- PROBLEM DESCRIPTION -
Scan the data beneath this task and copy each line that includes "computer".

- SUPPLIED DATA -

════

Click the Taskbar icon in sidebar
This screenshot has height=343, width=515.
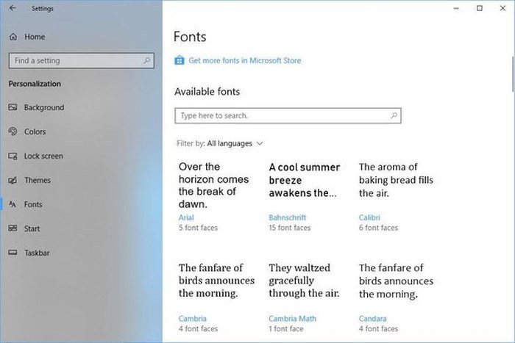tap(13, 253)
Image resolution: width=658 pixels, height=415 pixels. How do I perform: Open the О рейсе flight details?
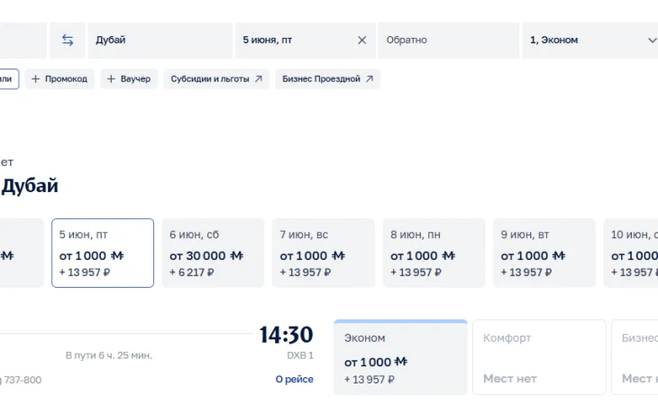tap(294, 379)
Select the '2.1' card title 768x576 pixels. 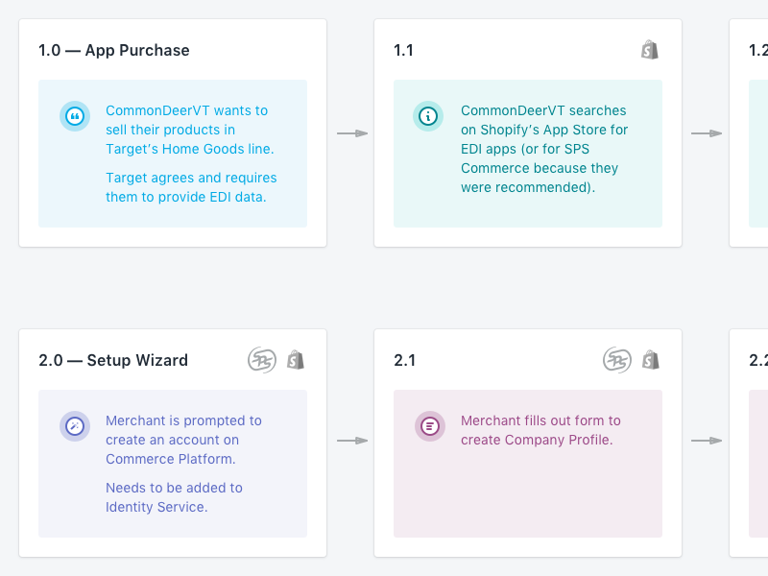pos(404,360)
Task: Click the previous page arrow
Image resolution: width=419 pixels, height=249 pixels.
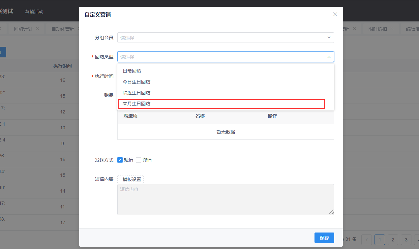Action: coord(367,240)
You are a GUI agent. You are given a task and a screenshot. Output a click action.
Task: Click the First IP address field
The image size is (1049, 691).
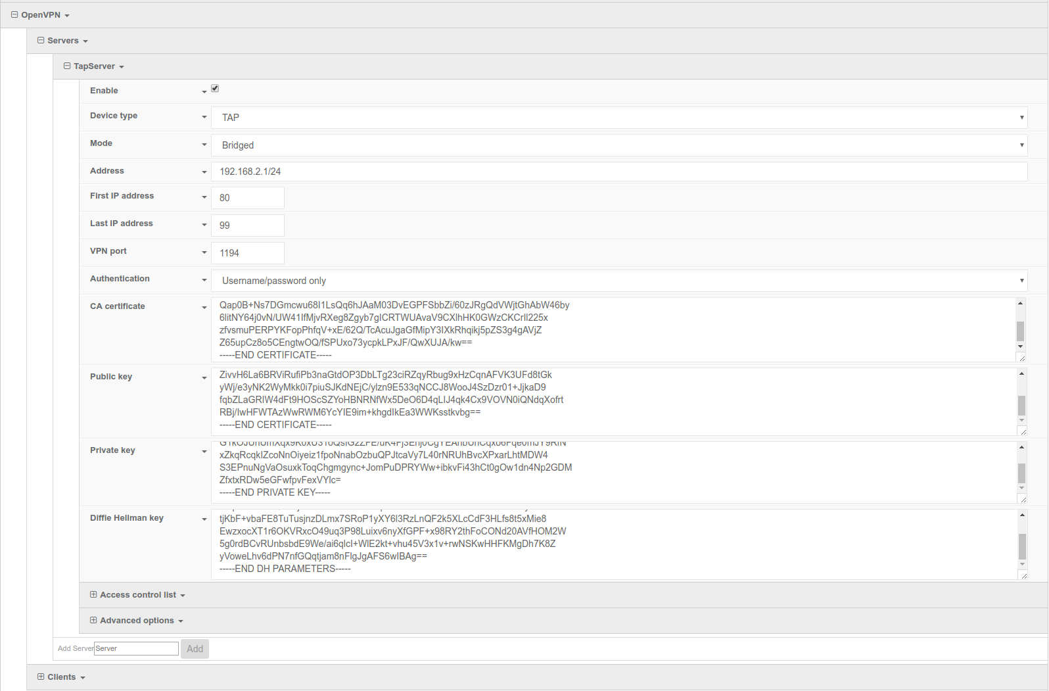248,198
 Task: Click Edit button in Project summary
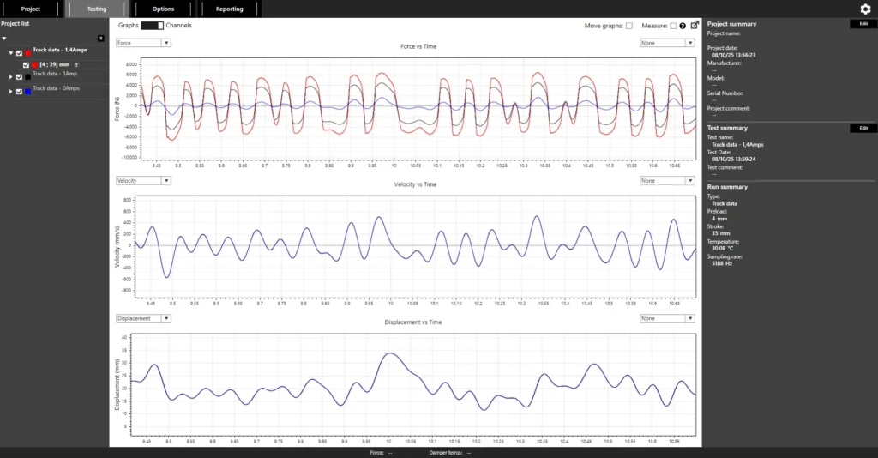[863, 24]
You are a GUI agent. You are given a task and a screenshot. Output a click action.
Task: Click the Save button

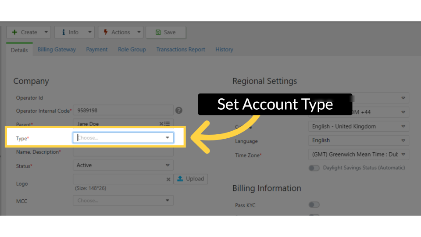point(165,32)
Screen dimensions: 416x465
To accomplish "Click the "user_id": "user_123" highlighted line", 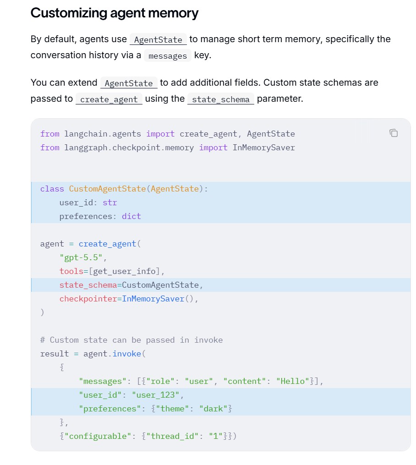I will (x=221, y=395).
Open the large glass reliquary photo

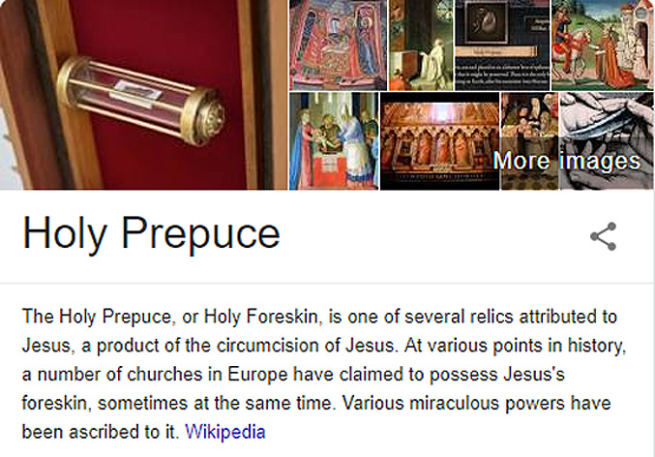[144, 95]
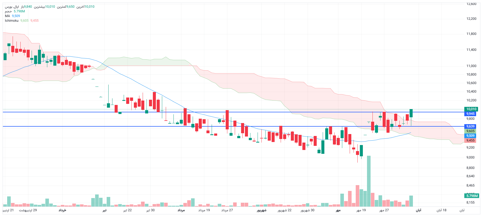
Task: Click the 22 تیر date on time axis
Action: [x=128, y=210]
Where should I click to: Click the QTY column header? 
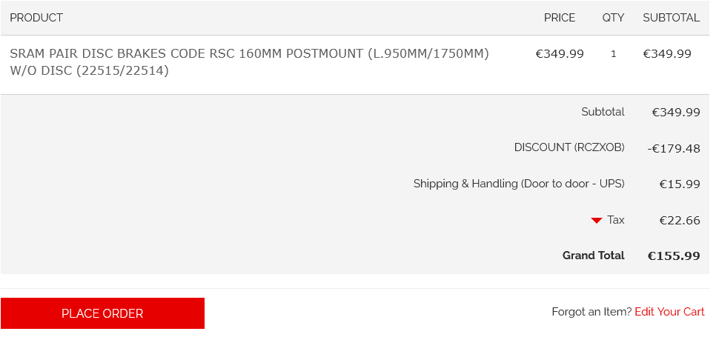click(x=613, y=18)
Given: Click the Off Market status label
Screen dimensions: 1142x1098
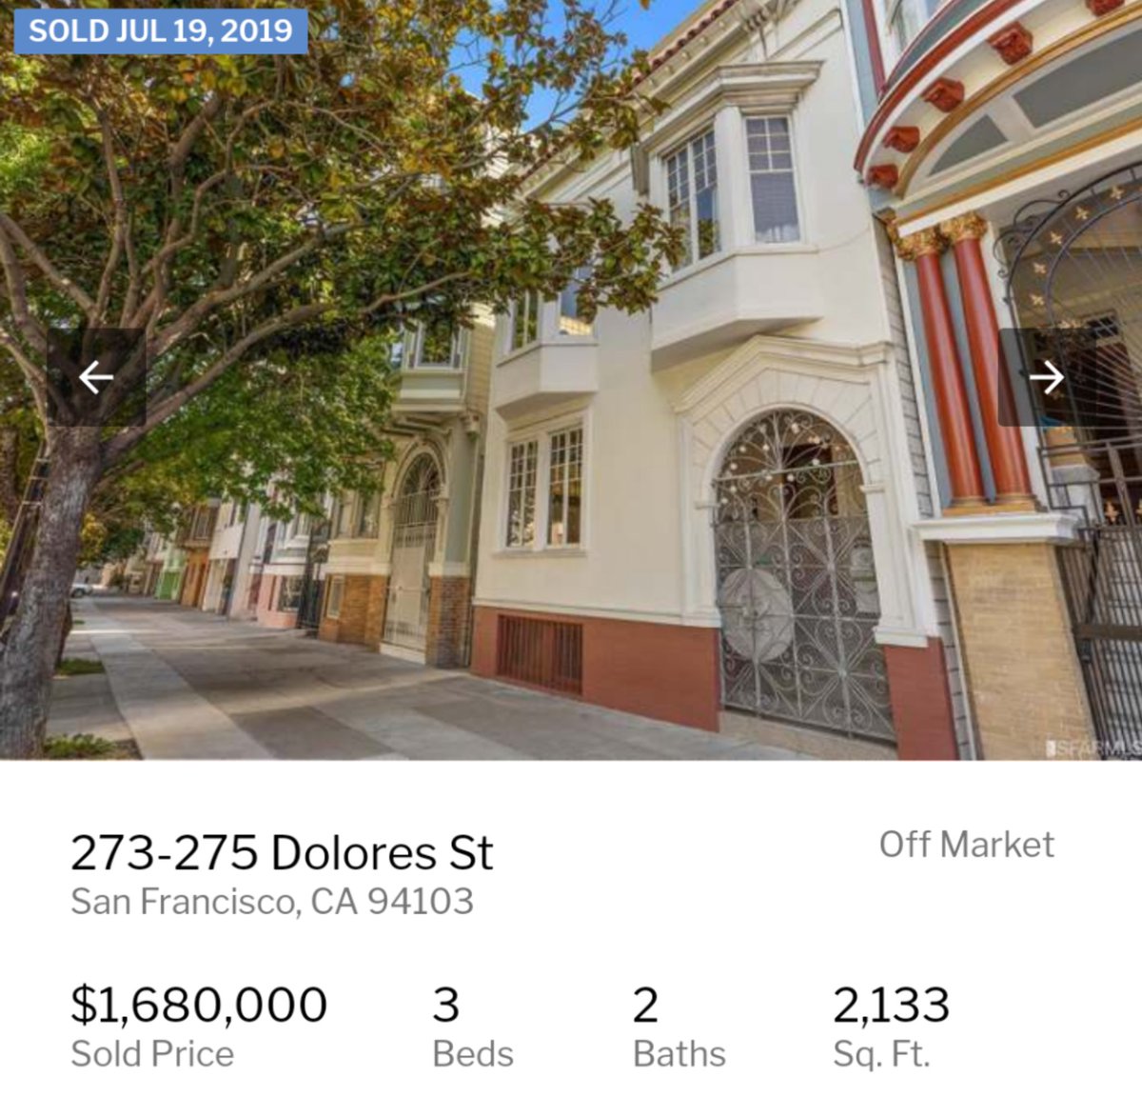Looking at the screenshot, I should (967, 845).
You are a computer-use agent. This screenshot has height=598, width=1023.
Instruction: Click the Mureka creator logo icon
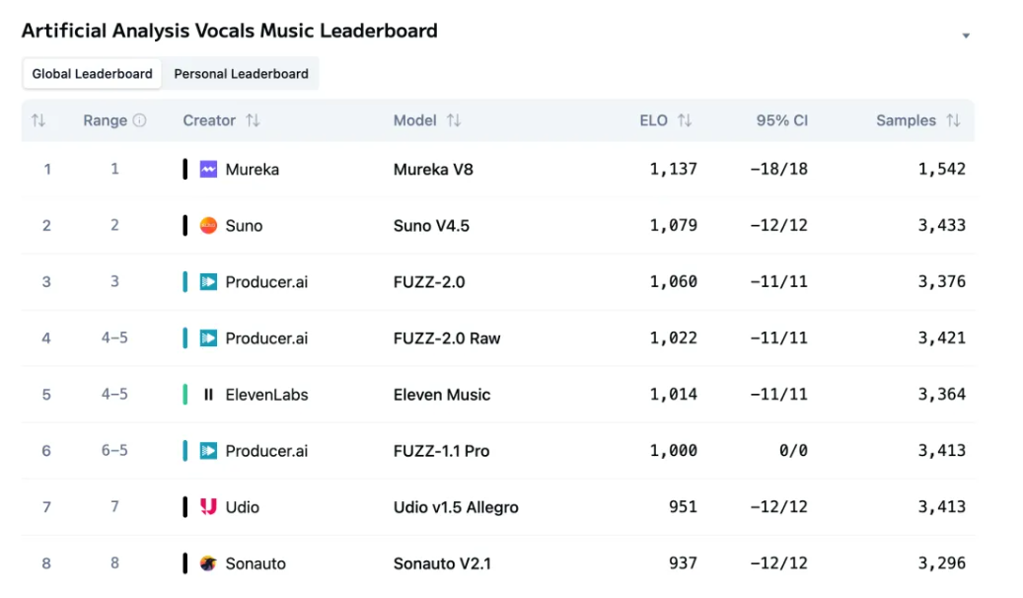pyautogui.click(x=208, y=169)
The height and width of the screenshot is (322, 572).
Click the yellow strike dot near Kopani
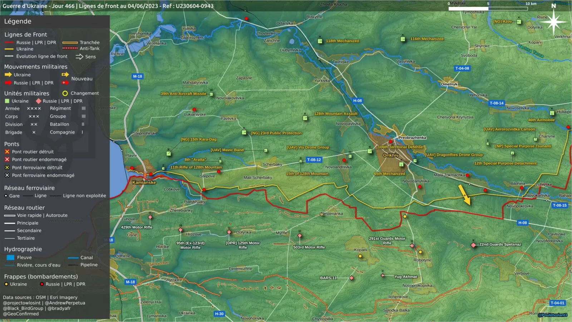coord(360,256)
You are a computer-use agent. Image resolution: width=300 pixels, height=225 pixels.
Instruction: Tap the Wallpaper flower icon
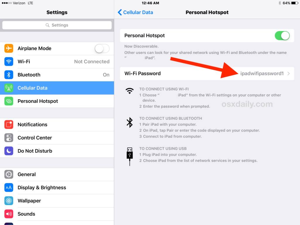pyautogui.click(x=9, y=201)
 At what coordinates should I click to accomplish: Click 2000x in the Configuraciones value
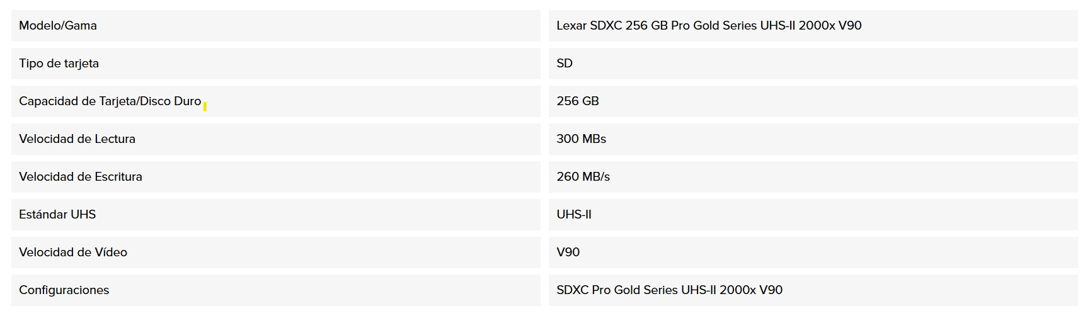click(737, 290)
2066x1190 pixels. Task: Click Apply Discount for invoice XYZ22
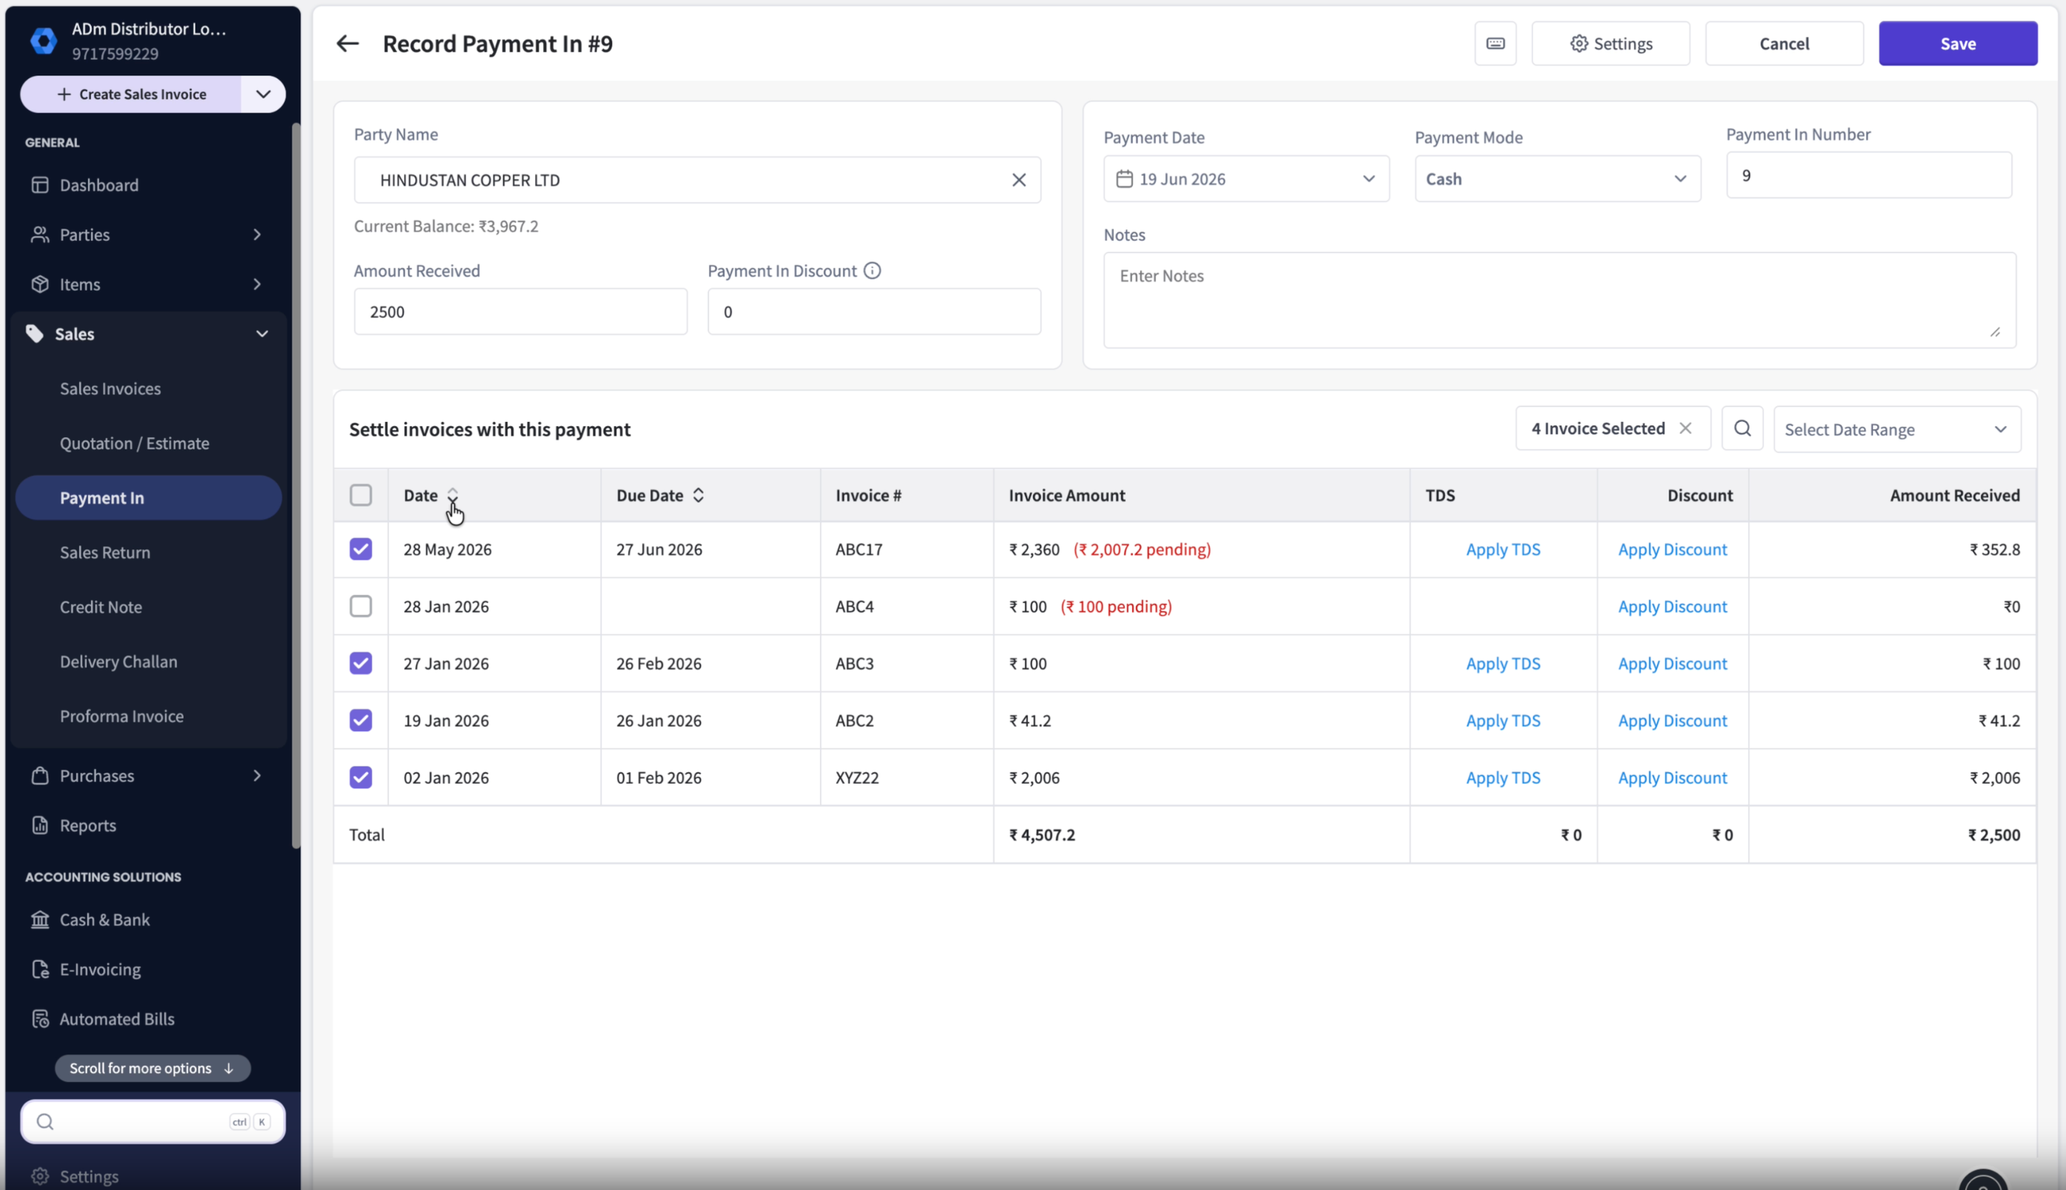(1672, 778)
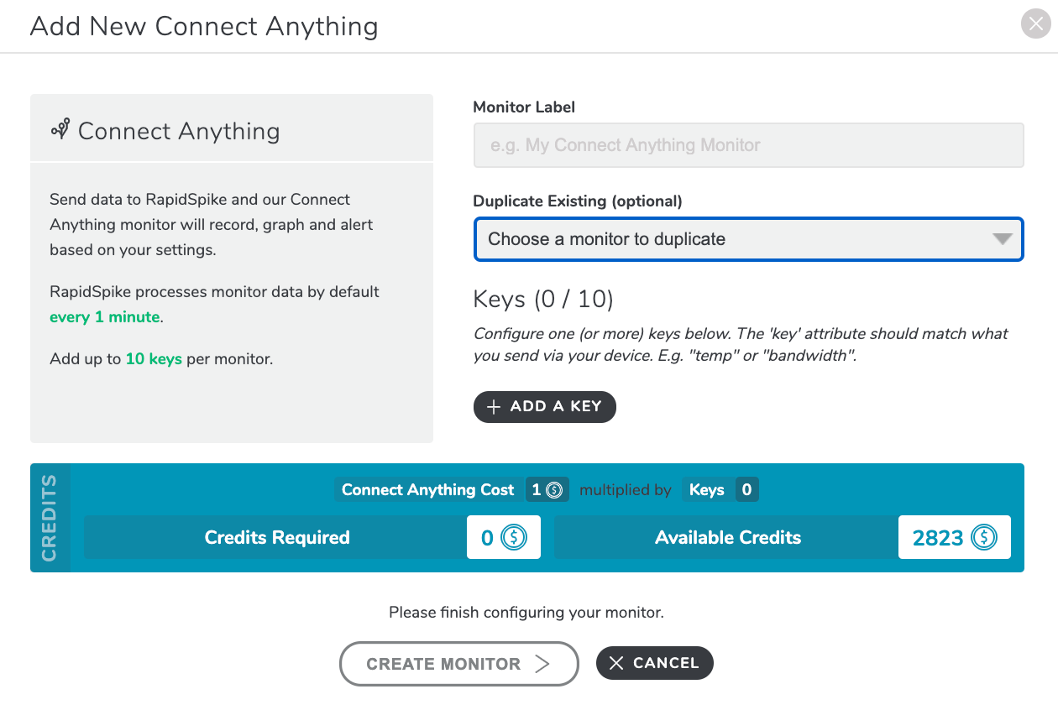Click the X icon on Cancel button
The height and width of the screenshot is (710, 1058).
coord(616,663)
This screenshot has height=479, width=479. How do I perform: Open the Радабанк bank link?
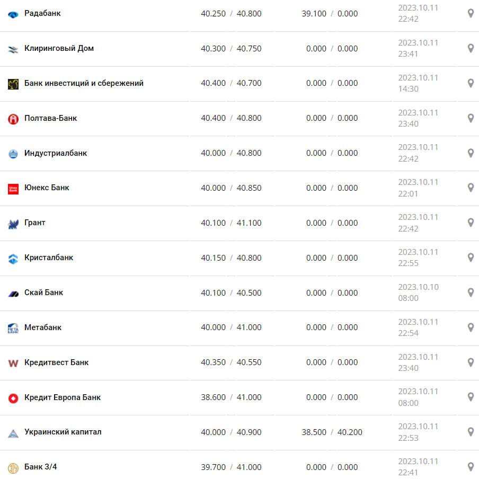[x=42, y=13]
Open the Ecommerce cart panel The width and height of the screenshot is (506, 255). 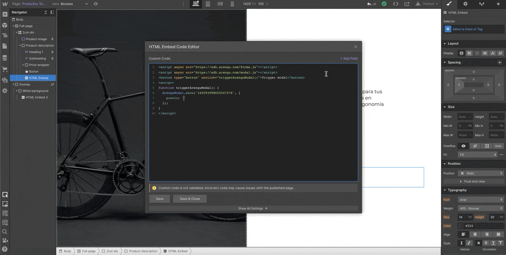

════

- ANSWER BELOW -
You are a computer-use agent. This screenshot has height=598, width=1023.
You are a computer-use agent. Image resolution: width=300 pixels, height=225 pixels.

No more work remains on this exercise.